TASK PROMPT »
Format every line of these records as a JSON list of strings, one string per line, with blank lines omitted.

Dataset records:

# # #

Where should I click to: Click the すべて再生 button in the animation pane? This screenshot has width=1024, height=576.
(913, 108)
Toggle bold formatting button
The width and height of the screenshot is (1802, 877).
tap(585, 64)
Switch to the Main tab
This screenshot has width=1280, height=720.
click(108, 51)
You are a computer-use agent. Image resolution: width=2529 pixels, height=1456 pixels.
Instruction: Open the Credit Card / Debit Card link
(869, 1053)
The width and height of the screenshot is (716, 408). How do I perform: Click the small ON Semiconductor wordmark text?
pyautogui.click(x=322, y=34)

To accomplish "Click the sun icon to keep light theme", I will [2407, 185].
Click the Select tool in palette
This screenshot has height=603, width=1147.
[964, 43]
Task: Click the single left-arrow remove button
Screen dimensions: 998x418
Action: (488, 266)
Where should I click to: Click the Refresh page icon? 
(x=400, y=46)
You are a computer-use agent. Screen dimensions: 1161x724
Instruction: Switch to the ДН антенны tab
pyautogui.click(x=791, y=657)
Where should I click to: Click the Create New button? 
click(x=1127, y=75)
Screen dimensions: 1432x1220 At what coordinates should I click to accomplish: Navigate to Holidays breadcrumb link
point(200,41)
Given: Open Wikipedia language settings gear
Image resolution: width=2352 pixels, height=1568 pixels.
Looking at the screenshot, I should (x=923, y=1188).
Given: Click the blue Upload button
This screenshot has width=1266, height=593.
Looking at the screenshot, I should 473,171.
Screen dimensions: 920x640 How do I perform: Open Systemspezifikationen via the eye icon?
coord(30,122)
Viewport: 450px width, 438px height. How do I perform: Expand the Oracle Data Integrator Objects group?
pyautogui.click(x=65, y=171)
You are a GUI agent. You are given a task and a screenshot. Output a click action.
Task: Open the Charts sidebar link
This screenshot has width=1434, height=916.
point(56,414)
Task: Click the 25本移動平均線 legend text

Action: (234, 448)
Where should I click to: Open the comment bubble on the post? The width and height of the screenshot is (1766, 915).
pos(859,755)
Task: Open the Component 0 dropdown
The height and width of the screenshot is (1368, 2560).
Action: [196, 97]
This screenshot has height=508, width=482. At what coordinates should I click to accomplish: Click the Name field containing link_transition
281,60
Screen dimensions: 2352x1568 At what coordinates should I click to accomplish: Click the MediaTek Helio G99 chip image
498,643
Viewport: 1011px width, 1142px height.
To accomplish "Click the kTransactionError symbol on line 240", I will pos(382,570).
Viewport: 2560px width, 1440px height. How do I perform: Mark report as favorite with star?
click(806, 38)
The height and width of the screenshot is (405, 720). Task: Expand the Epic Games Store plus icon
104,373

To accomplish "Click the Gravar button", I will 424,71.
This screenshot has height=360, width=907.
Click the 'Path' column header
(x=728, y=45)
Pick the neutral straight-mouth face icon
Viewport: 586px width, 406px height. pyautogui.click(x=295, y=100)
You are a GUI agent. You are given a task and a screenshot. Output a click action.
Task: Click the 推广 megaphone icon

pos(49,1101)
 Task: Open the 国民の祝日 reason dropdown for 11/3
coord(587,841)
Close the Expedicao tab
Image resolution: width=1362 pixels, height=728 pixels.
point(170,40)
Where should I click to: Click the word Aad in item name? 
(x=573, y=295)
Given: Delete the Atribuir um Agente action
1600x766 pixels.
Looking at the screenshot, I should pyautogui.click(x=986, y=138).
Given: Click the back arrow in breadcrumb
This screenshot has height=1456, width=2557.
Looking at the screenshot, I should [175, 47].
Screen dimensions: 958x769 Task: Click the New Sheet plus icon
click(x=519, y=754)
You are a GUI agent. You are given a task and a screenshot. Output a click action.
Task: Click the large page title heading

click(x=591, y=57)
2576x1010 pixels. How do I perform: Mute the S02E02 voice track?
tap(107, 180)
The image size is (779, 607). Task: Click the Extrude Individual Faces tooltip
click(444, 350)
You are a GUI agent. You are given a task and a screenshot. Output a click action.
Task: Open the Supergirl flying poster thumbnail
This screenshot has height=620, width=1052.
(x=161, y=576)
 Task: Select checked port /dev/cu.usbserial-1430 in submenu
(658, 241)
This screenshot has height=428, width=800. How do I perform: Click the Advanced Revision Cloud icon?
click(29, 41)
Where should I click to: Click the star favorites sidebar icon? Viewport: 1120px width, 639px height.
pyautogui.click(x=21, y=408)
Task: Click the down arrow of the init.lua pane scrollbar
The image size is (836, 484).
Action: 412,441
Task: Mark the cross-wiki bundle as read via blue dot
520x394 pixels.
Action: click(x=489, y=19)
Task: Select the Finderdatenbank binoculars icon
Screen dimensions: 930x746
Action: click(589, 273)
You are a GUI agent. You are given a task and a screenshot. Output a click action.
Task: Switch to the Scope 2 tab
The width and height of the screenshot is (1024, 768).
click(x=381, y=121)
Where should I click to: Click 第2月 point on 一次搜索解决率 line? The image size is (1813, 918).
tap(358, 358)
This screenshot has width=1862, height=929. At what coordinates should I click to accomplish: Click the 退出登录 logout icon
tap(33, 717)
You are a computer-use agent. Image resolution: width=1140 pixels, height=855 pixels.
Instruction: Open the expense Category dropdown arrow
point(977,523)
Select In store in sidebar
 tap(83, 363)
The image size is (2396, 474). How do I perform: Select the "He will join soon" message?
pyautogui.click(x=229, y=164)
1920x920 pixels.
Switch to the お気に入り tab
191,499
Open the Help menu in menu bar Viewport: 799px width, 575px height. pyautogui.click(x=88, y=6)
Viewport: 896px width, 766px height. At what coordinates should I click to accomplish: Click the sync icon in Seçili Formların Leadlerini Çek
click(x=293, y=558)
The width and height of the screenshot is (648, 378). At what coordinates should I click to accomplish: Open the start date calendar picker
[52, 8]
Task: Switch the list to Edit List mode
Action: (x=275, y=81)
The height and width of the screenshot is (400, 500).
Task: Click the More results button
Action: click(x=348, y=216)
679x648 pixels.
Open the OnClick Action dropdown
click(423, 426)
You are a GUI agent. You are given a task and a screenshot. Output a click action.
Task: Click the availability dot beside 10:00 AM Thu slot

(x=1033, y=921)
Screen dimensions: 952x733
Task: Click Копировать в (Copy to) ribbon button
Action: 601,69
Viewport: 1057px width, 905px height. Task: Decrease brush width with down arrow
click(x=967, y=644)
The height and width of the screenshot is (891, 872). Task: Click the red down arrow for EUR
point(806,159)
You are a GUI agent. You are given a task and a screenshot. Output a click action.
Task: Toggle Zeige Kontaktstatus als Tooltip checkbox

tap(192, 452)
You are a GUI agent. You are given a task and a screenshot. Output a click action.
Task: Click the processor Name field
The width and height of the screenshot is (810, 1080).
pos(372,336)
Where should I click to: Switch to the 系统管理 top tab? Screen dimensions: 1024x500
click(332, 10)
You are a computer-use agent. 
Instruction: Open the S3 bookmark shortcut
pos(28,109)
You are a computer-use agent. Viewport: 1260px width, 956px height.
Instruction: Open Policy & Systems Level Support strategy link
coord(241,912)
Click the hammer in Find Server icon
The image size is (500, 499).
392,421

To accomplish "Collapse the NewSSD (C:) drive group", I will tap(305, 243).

# # #

WRITTEN ANSWER »
[
  "Where should I click to: Click the すべて再生 button in the animation pane? This screenshot has width=1024, height=576.",
  "(913, 108)",
  "Toggle bold formatting button",
  "The width and height of the screenshot is (1802, 877).",
  "tap(585, 64)",
  "Switch to the Main tab",
  "This screenshot has width=1280, height=720.",
  "click(108, 51)",
  "You are a computer-use agent. Image resolution: width=2529 pixels, height=1456 pixels.",
  "Instruction: Open the Credit Card / Debit Card link",
  "(869, 1053)",
  "The width and height of the screenshot is (716, 408). How do I perform: Click the small ON Semiconductor wordmark text?",
  "pyautogui.click(x=322, y=34)",
  "To accomplish \"Click the sun icon to keep light theme\", I will [2407, 185].",
  "Click the Select tool in palette",
  "This screenshot has height=603, width=1147.",
  "[964, 43]",
  "Task: Click the single left-arrow remove button",
  "Screen dimensions: 998x418",
  "Action: (488, 266)",
  "Where should I click to: Click the Refresh page icon? ",
  "(x=400, y=46)",
  "You are a computer-use agent. Screen dimensions: 1161x724",
  "Instruction: Switch to the ДН антенны tab",
  "pyautogui.click(x=791, y=657)",
  "Where should I click to: Click the Create New button? ",
  "click(x=1127, y=75)",
  "Screen dimensions: 1432x1220 At what coordinates should I click to accomplish: Navigate to Holidays breadcrumb link",
  "point(200,41)",
  "Given: Open Wikipedia language settings gear",
  "Image resolution: width=2352 pixels, height=1568 pixels.",
  "Looking at the screenshot, I should (x=923, y=1188).",
  "Given: Click the blue Upload button",
  "This screenshot has width=1266, height=593.",
  "Looking at the screenshot, I should 473,171.",
  "Screen dimensions: 920x640 How do I perform: Open Systemspezifikationen via the eye icon?",
  "coord(30,122)",
  "Viewport: 450px width, 438px height. How do I perform: Expand the Oracle Data Integrator Objects group?",
  "pyautogui.click(x=65, y=171)",
  "You are a GUI agent. You are given a task and a screenshot. Output a click action.",
  "Task: Open the Charts sidebar link",
  "This screenshot has width=1434, height=916.",
  "point(56,414)",
  "Task: Click the 25本移動平均線 legend text",
  "Action: (234, 448)",
  "Where should I click to: Open the comment bubble on the post? The width and height of the screenshot is (1766, 915).",
  "pos(859,755)",
  "Task: Open the Component 0 dropdown",
  "The height and width of the screenshot is (1368, 2560).",
  "Action: [196, 97]",
  "This screenshot has height=508, width=482. At what coordinates should I click to accomplish: Click the Name field containing link_transition",
  "281,60",
  "Screen dimensions: 2352x1568 At what coordinates should I click to accomplish: Click the MediaTek Helio G99 chip image",
  "498,643",
  "Viewport: 1011px width, 1142px height.",
  "To accomplish \"Click the kTransactionError symbol on line 240\", I will pos(382,570).",
  "Viewport: 2560px width, 1440px height. How do I perform: Mark report as favorite with star?",
  "click(806, 38)",
  "The height and width of the screenshot is (405, 720). Task: Expand the Epic Games Store plus icon",
  "104,373",
  "To accomplish \"Click the Gravar button\", I will 424,71.",
  "This screenshot has height=360, width=907.",
  "Click the 'Path' column header",
  "(x=728, y=45)",
  "Pick the neutral straight-mouth face icon",
  "Viewport: 586px width, 406px height. pyautogui.click(x=295, y=100)",
  "You are a GUI agent. You are given a task and a screenshot. Output a click action.",
  "Task: Click the 推广 megaphone icon",
  "pos(49,1101)",
  " Task: Open the 国民の祝日 reason dropdown for 11/3",
  "coord(587,841)",
  "Close the Expedicao tab",
  "Image resolution: width=1362 pixels, height=728 pixels.",
  "point(170,40)",
  "Where should I click to: Click the word Aad in item name? ",
  "(x=573, y=295)",
  "Given: Delete the Atribuir um Agente action",
  "1600x766 pixels.",
  "Looking at the screenshot, I should pyautogui.click(x=986, y=138).",
  "Given: Click the back arrow in breadcrumb",
  "This screenshot has height=1456, width=2557.",
  "Looking at the screenshot, I should [175, 47].",
  "Screen dimensions: 958x769 Task: Click the New Sheet plus icon",
  "click(x=519, y=754)",
  "You are a GUI agent. You are given a task and a screenshot. Output a click action.",
  "Task: Click the large page title heading",
  "click(x=591, y=57)",
  "2576x1010 pixels. How do I perform: Mute the S02E02 voice track?",
  "tap(107, 180)",
  "The image size is (779, 607). Task: Click the Extrude Individual Faces tooltip",
  "click(444, 350)",
  "You are a GUI agent. You are given a task and a screenshot. Output a click action.",
  "Task: Open the Supergirl flying poster thumbnail",
  "This screenshot has height=620, width=1052.",
  "(x=161, y=576)",
  " Task: Select checked port /dev/cu.usbserial-1430 in submenu",
  "(658, 241)",
  "This screenshot has height=428, width=800. How do I perform: Click the Advanced Revision Cloud icon?",
  "click(29, 41)",
  "Where should I click to: Click the star favorites sidebar icon? Viewport: 1120px width, 639px height.",
  "pyautogui.click(x=21, y=408)",
  "Task: Click the down arrow of the init.lua pane scrollbar",
  "The image size is (836, 484).",
  "Action: 412,441",
  "Task: Mark the cross-wiki bundle as read via blue dot",
  "520x394 pixels.",
  "Action: click(x=489, y=19)",
  "Task: Select the Finderdatenbank binoculars icon",
  "Screen dimensions: 930x746",
  "Action: click(589, 273)",
  "You are a GUI agent. You are given a task and a screenshot. Output a click action.",
  "Task: Switch to the Scope 2 tab",
  "The width and height of the screenshot is (1024, 768).",
  "click(x=381, y=121)",
  "Where should I click to: Click 第2月 point on 一次搜索解决率 line? The image size is (1813, 918).",
  "tap(358, 358)",
  "This screenshot has width=1862, height=929. At what coordinates should I click to accomplish: Click the 退出登录 logout icon",
  "tap(33, 717)",
  "You are a computer-use agent. Image resolution: width=1140 pixels, height=855 pixels.",
  "Instruction: Open the expense Category dropdown arrow",
  "point(977,523)",
  "Select In store in sidebar",
  " tap(83, 363)",
  "The image size is (2396, 474). How do I perform: Select the \"He will join soon\" message?",
  "pyautogui.click(x=229, y=164)",
  "1920x920 pixels.",
  "Switch to the お気に入り tab",
  "191,499",
  "Open the Help menu in menu bar Viewport: 799px width, 575px height. pyautogui.click(x=88, y=6)",
  "Viewport: 896px width, 766px height. At what coordinates should I click to accomplish: Click the sync icon in Seçili Formların Leadlerini Çek",
  "click(x=293, y=558)",
  "The width and height of the screenshot is (648, 378). At what coordinates should I click to accomplish: Open the start date calendar picker",
  "[52, 8]",
  "Task: Switch the list to Edit List mode",
  "Action: (x=275, y=81)",
  "The height and width of the screenshot is (400, 500).",
  "Task: Click the More results button",
  "Action: click(x=348, y=216)",
  "679x648 pixels.",
  "Open the OnClick Action dropdown",
  "click(423, 426)",
  "You are a GUI agent. You are given a task and a screenshot. Output a click action.",
  "Task: Click the availability dot beside 10:00 AM Thu slot",
  "(x=1033, y=921)",
  "Screen dimensions: 952x733",
  "Task: Click Копировать в (Copy to) ribbon button",
  "Action: 601,69",
  "Viewport: 1057px width, 905px height. Task: Decrease brush width with down arrow",
  "click(x=967, y=644)",
  "The height and width of the screenshot is (891, 872). Task: Click the red down arrow for EUR",
  "point(806,159)",
  "You are a GUI agent. You are given a task and a screenshot. Output a click action.",
  "Task: Toggle Zeige Kontaktstatus als Tooltip checkbox",
  "tap(192, 452)",
  "You are a GUI agent. You are given a task and a screenshot. Output a click action.",
  "Task: Click the processor Name field",
  "The width and height of the screenshot is (810, 1080).",
  "pos(372,336)",
  "Where should I click to: Switch to the 系统管理 top tab? Screen dimensions: 1024x500",
  "click(332, 10)",
  "You are a computer-use agent. ",
  "Instruction: Open the S3 bookmark shortcut",
  "pos(28,109)",
  "You are a computer-use agent. Viewport: 1260px width, 956px height.",
  "Instruction: Open Policy & Systems Level Support strategy link",
  "coord(241,912)",
  "Click the hammer in Find Server icon",
  "The image size is (500, 499).",
  "392,421",
  "To accomplish \"Collapse the NewSSD (C:) drive group\", I will tap(305, 243)."
]